A spaceship has landed in the middle of the O2 Arena. Radiohead’s dodecagonal stage is enclosed on all sides by tall screens that periodically flash brightly while emitting deep, quizzical synth tones. The fans lucky enough to snag tickets for this first of four London shows – they probably could have sold out another 14 – throng eagerly around this extra-terrestrial craft, waiting excitedly for it to open up and reveal its crew of homesick aliens and paranoid androids.
When the band eventually start popping up sheepishly through a trapdoor in the stage like reluctant gameshow contestants, it feels faintly anticlimactic. But then you remember that Radiohead are the band who make the ordinary extraordinary. They achieve transcendence not via star power or virtuosity – though they are all brilliant musicians, as rapidly demonstrated tonight – but via the brutal honesty of their songs, and a dedication to always delivering something new and good and meaningful. They were never going to come back half-arsed, and this show is as thoughtfully staged and sincerely performed as you would expect.
There is a trade-off, however. Putting the stage in the middle of the arena inevitably compromises the sound, because all the speakers are pointing in different directions. Swirling opener “Planet Telex” ought to engulf the audience, but with the band still behind those semi-transparent screens, it feels oddly constrained.
When the screens lift midway through the following “2+2=5” – a tribute, perhaps, to the O2’s Kafkaesque entry process – it elicits a roar of relief that makes the upside of playing in the round immediately clear: the vast arena feels much more intimate, and with each band-member facing a different portion of the audience, they all take greater personal responsibility for rousing the crowd. Ed O’Brien is particularly effusive, mostly by pointing his guitar skyward but also when theatrically walloping his stand-up drumkit on a gripping “There There”.

DATA EXTRACT:
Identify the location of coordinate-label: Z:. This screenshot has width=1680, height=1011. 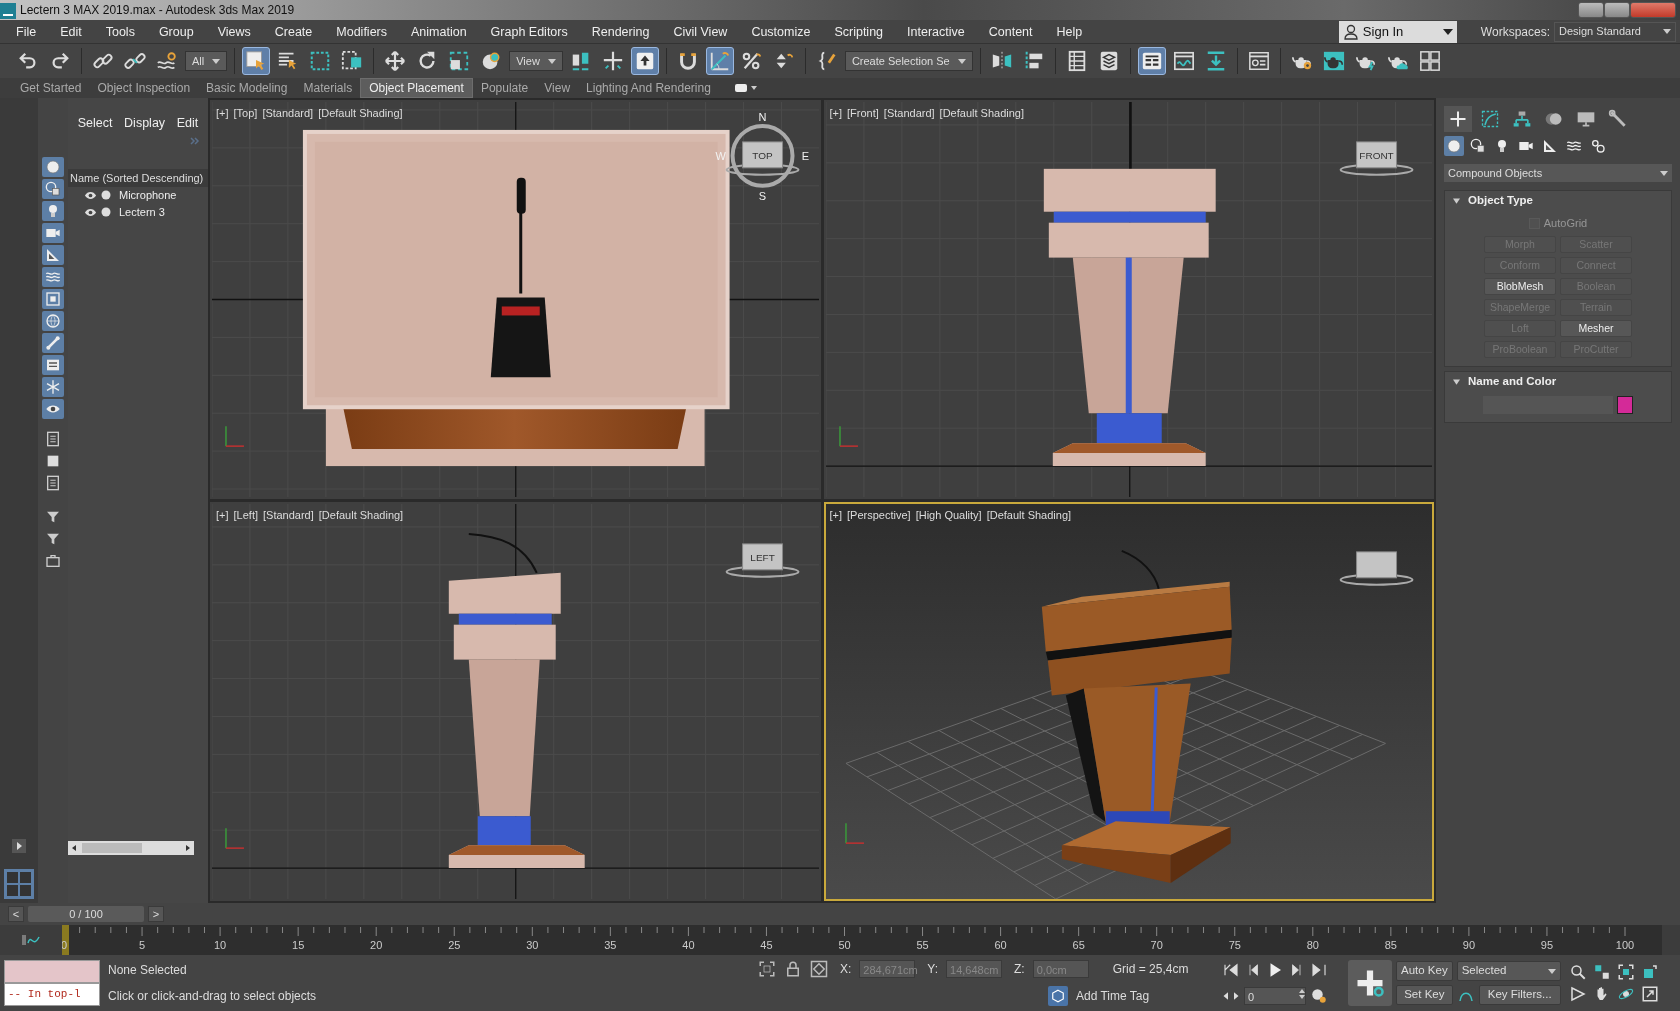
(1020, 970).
---
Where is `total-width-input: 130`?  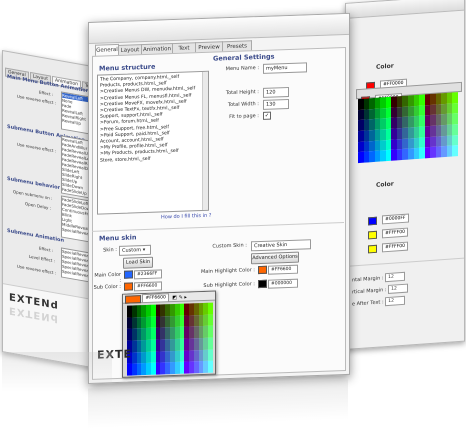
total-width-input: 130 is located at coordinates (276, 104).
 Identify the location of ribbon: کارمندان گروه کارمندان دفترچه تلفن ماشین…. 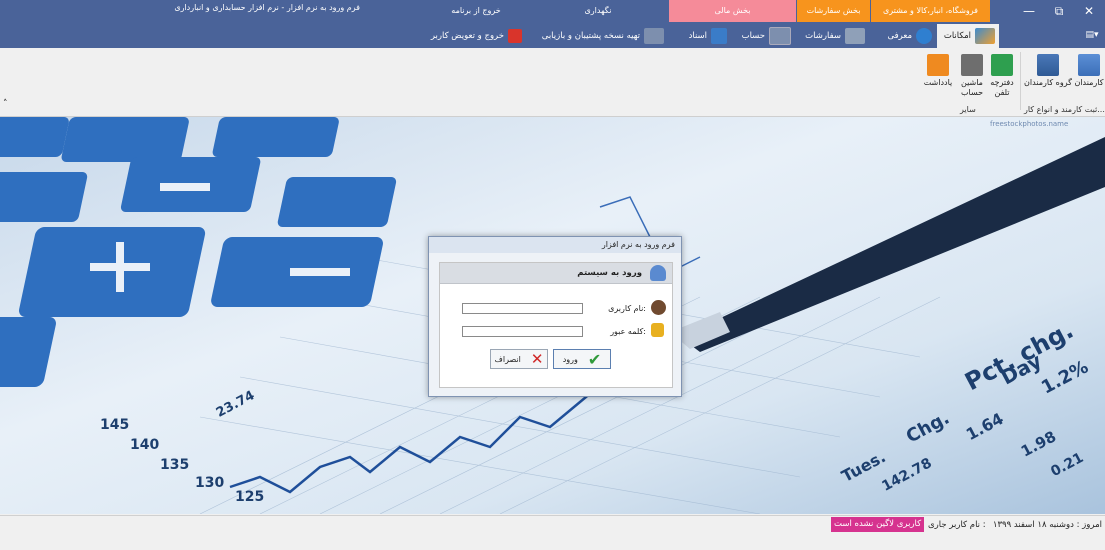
---
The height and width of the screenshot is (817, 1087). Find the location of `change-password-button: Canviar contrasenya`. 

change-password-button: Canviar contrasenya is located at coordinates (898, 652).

PROMPT A: In the Radiohead concert review, transcribe the text from "When the band" up to and including "you would expect.".
PROMPT B: List every song title that appears in quotation marks in the Radiohead concert review.

FINAL ANSWER A:
When the band eventually start popping up sheepishly through a trapdoor in the stage like reluctant gameshow contestants, it feels faintly anticlimactic. But then you remember that Radiohead are the band who make the ordinary extraordinary. They achieve transcendence not via star power or virtuosity – though they are all brilliant musicians, as rapidly demonstrated tonight – but via the brutal honesty of their songs, and a dedication to always delivering something new and good and meaningful. They were never going to come back half-arsed, and this show is as thoughtfully staged and sincerely performed as you would expect.

FINAL ANSWER B:
"Planet Telex"
"2+2=5"
"There There"